The decision strikes at a key pillar of the U.S.-Italy extradition treaty _ that suspects will be turned over only if American prosecutors promise not to seek execution.
The Constitutional Court adds another prominent voice to the growing European opposition to capital punishment, even at the risk of ignoring international pacts.
The court said the extradition treaty did not offer enough guarantees that a defendant would be spared the death penalty despite promises by American authorities.
Florida prosecutors had agreed not to seek execution for Pietro Venezia, 43, whose case became a rallying point for activists and officials in Italy, where capital punishment is outlawed.
Venezia was charged in the Dec. 24, 1993, slaying of Florida state tax collector Donald E. Bonham, 61, who had frozen Venezia’s bank account. Venezia fled to Italy after the shooting and was arrested.
If he remains in Italy, he could face a murder trial. Conviction could bring a maximum sentence of life, but paroles and pardons are often granted more freely in Italy than the United States.
``Under no hypothesis and for no type of crime is complicity by the Italian state allowed in the seeking or carrying out of the death penalty,″ the court said.
A former justice minister, Alfredo Biondi, said he didn’t believe the decision would damage the extradition pact. ``But it’s good we have clarified our position,″ he said.

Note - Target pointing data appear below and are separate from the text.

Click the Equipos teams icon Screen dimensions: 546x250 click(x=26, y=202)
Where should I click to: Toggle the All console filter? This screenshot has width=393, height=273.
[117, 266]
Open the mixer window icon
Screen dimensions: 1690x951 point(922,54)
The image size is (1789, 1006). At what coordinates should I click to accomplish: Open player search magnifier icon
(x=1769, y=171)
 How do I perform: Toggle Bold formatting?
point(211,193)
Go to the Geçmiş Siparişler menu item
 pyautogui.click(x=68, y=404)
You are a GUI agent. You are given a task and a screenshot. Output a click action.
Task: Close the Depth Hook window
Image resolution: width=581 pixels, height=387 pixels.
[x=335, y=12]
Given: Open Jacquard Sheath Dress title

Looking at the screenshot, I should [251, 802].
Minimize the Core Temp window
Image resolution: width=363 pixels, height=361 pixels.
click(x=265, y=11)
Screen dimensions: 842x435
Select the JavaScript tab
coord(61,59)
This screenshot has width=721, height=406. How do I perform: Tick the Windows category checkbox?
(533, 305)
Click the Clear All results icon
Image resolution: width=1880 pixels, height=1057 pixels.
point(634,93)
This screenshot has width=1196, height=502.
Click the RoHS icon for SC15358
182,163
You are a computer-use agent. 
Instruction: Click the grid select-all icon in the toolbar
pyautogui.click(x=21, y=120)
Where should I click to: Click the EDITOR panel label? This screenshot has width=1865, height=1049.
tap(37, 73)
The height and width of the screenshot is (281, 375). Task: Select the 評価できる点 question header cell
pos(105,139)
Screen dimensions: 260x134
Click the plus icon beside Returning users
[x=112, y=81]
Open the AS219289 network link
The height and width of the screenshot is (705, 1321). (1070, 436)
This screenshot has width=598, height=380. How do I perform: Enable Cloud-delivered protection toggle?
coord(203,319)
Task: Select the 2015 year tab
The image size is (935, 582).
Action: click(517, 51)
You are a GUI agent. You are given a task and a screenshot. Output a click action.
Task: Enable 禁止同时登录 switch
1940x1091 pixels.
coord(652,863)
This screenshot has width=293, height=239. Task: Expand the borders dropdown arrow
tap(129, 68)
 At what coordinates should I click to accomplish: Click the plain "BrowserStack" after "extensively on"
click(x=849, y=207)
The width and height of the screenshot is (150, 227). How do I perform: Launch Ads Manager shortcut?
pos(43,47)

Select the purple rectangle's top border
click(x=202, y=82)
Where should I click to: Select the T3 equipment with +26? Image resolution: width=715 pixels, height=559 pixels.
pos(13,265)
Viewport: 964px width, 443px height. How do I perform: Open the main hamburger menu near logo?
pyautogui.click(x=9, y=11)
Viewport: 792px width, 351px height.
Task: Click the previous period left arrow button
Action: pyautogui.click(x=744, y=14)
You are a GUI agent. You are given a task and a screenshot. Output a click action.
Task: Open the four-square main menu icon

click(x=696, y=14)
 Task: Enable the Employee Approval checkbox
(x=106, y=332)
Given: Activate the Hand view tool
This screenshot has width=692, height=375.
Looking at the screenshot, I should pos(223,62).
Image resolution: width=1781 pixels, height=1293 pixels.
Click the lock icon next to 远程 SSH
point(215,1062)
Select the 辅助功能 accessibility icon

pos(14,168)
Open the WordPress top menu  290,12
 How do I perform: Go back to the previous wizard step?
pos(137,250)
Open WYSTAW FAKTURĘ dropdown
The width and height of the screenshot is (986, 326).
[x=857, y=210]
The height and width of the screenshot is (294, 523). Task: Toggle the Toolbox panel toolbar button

The decision stunned American officials.
A U.S. embassy spokesman in Rome, Mark Smith, said no comment or challenge was expected until the ramifications of the decision are analyzed. ``We are studying what all this means,″ he said.
Alfred Rubin, a Tufts University professor of international law, said the decision was ``a knock against the treaty.
``But more than that, it’s a signal to the U.S. of a general European unhappiness over the legal validity _ the whole notion _ of the death penalty,″ he said.
Italy and the United States have extremely close crime-fighting cooperation. Many suspects, including reputed Mafia members, have been extradited from Italy under the pledge that U.S. authorities would not seek the death penalty.
In 1993, Italy extradited to California the owner of a sportswear company, John Barret Hawkins, charged in a murder-for-insurance scam. In California, which has the death penalty, he was convicted and sentenced last year to 25 years to life.
Many European activists and officials openly challenge the U.S. death penalty.
Demonstrations are common and, in Italy, politicians routinely denounce capital punishment. In a landmark decision in 1989, the European Court of Human Rights said the threat of the death penalty was a violation of human rights.
Italian death penalty opponents celebrated the court’s ruling.
``A battle for civilization, which will take its place in the history of our country, has been won,″ said Ersilia Salvato, a deputy president of the Senate and member of the Communist Refoundation party.